With the public not having access to the complaints in question, the councillor may be treading on shaky ground. Are the complaints legitimate? If so, why visit upon the new tenants the sins of the old ones? Is this unnecessarily impeding the birth of fledgling businesses? Certainly, our police are capable of enforcing laws and responding to noise complaints, yet this is the second straight month that the councillor has opposed a licence application in York South Weston. If a licensed restaurant is not in compliance with the law, the Alcohol and Gaming Commission (AGCO) can fine them up to $5000, suspend or revoke their license. A restaurant could continue to operate but would not be allowed to serve alcohol.
There are some important issues here that need to be addressed:
- When politicians oppose liquor licence applications, the process should be transparent so that business owners (and the public) know that allegations are genuine (and not someone else’s fault) while protecting the identity of the complainants.
- A few vocal residents should not be allowed to impede the improvement of our community.
- Jane Street and Weston Road are commercially zoned and desperately in need of vibrant thriving businesses. Perhaps councillor Nunziata could share her vision for these streets and what she is doing to attract businesses that meet her approval.
As WestonWeb has mentioned in previous articles, Frances Nunziata is our vocal and dynamic councillor. She has been involved politically for decades and overall her contribution has been outstanding. Years of opposition made her an outspoken maverick ready to fight for her constituents.
One of the problems apparent in the Weston community is the illegal use of premises to hold large parties to which admission is charged. Parties go long into the night and attract some dangerous individuals. These unlicensed premises are a threat to safety and because their whereabouts are unknown, often in basements and side-alleys, they are hard to detect and shut down. When establishments are licensed, police officers and inspectors can enforce operating hours, room capacities and reasonable levels of noise.
Femi’s Place, an existing restaurant at 1812 Weston Road has applied for a licence to serve alcohol. For some reason, Ms. Nunziata recently steered through this emergency council decision to block the application.
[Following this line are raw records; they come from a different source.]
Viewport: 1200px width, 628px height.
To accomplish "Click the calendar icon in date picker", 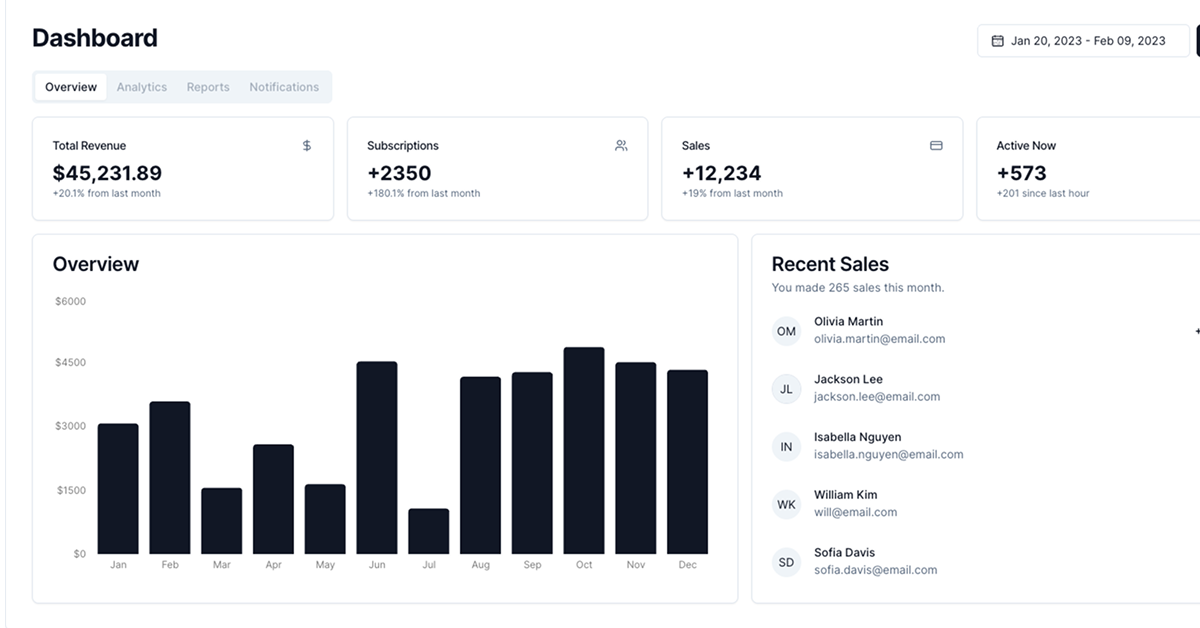I will coord(997,41).
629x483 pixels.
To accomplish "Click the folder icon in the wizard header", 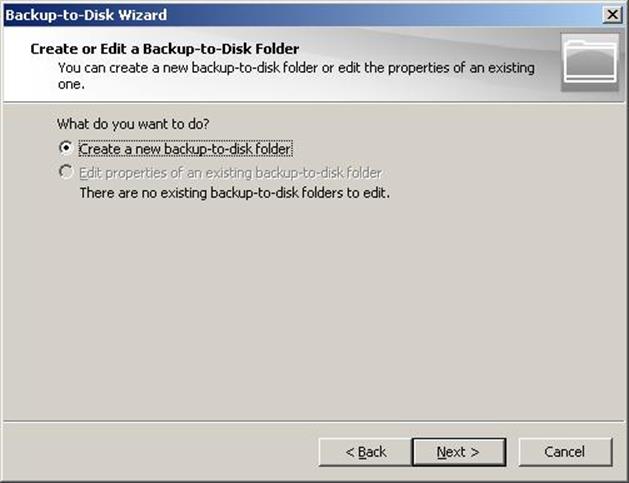I will click(590, 62).
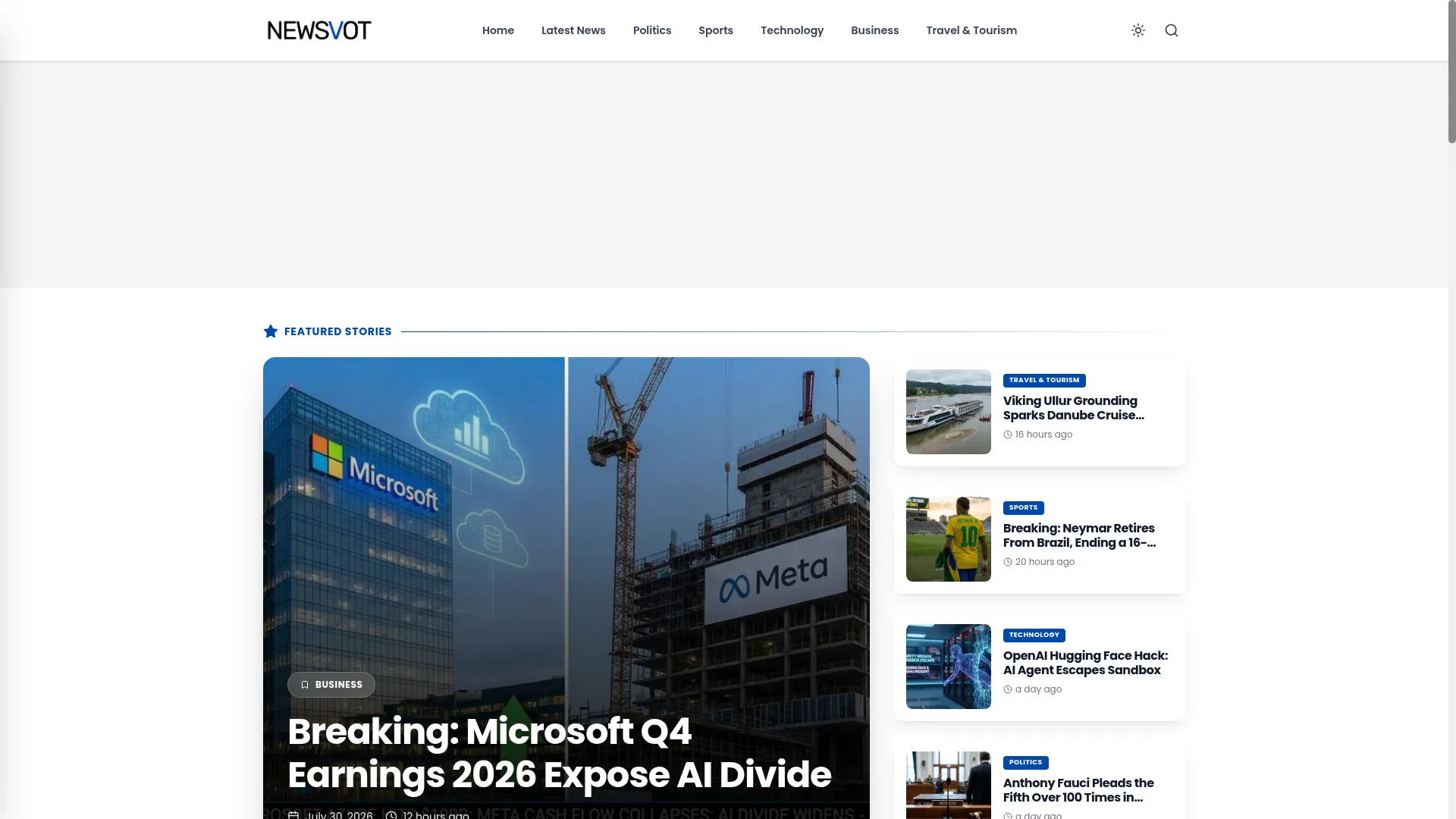Image resolution: width=1456 pixels, height=819 pixels.
Task: Open the Neymar Retires From Brazil story
Action: click(1080, 535)
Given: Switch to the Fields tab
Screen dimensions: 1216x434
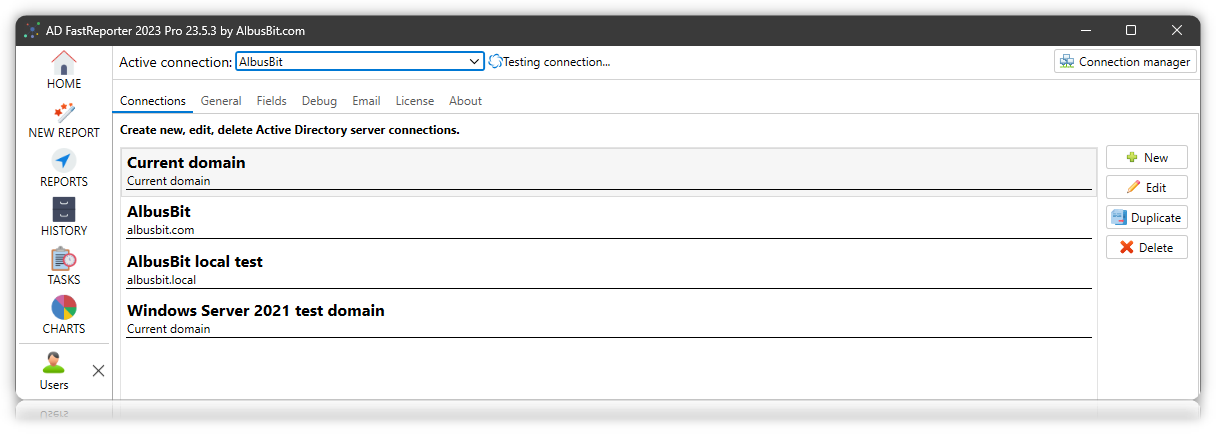Looking at the screenshot, I should click(x=271, y=101).
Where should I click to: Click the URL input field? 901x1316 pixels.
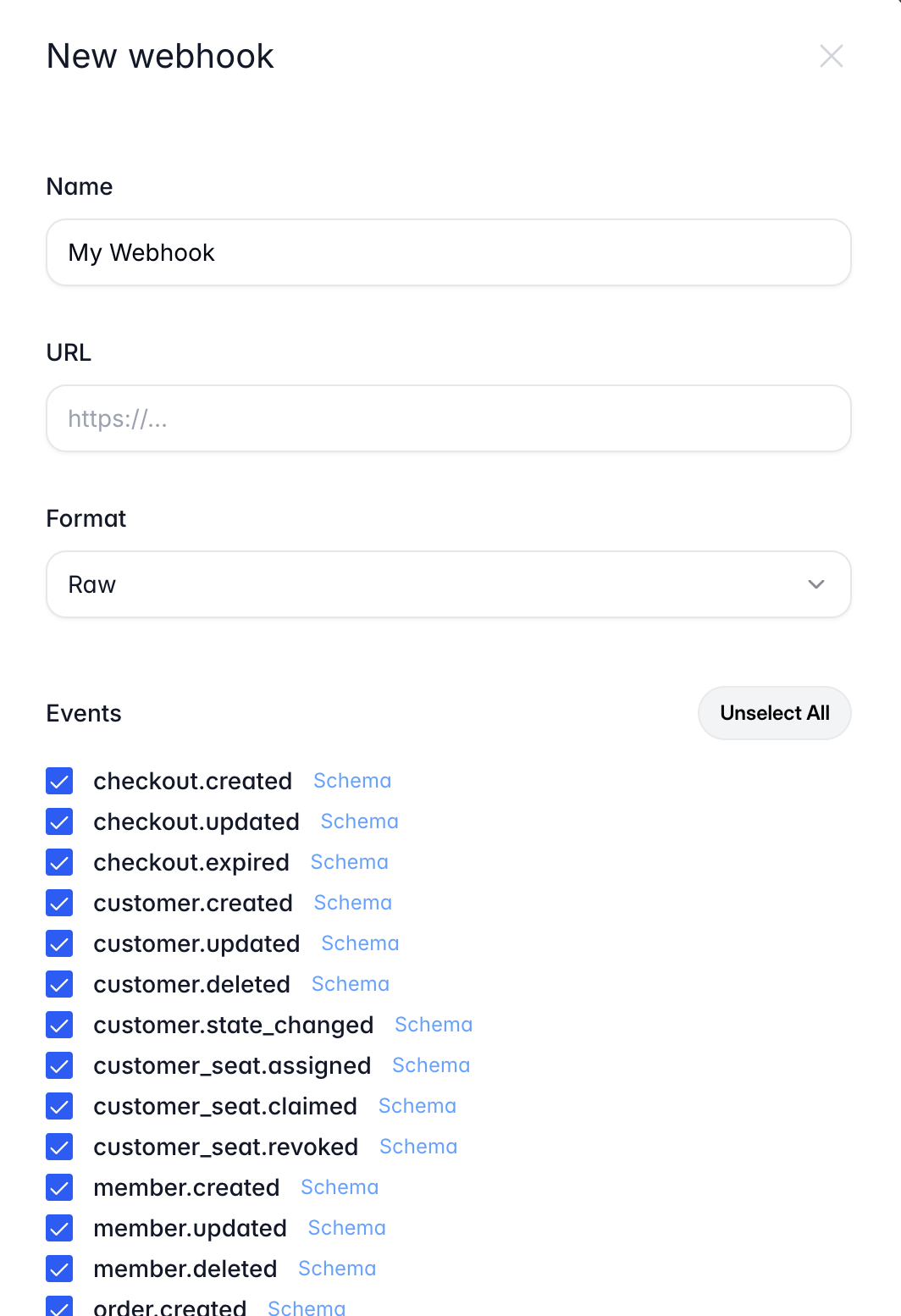click(x=448, y=418)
In her motion, Ms Nunziata claims that ‘Residents of Weston Village, within which this establishment is located, are already troubled by the number of licenced establishments in the area which frequently violate the conditions of their liquor licences but still remain in operation.’
As a result of complaints she sent inspectors to visit the restaurant, but they found that the restaurant was serving alcohol legally and without problems (the restaurant had applied for and obtained special permits). There was no evidence of wrongdoing other than hearsay.
There are few licensed establishments in the immediate area south of Lawrence. There is one nearby at 1828 Weston, Michelle’s Place, whose owner claims that they have never had problems.
In Ms. Nunziata’s zeal to clean up Weston, she may have forgotten that a nuanced approach is best rather than ‘Kitty bar the door’. Successful businesses and neighbourhoods have to start somewhere. Legal businesses pay taxes, enrich the local community and are subject to inspection and control.
The statement by Ms Nunziata that there are Weston establishments frequently in violation of their licenses implies that we are being failed by the inspection and enforcement process. Perhaps this is where she should focus rather than victimizing fledgling businesses.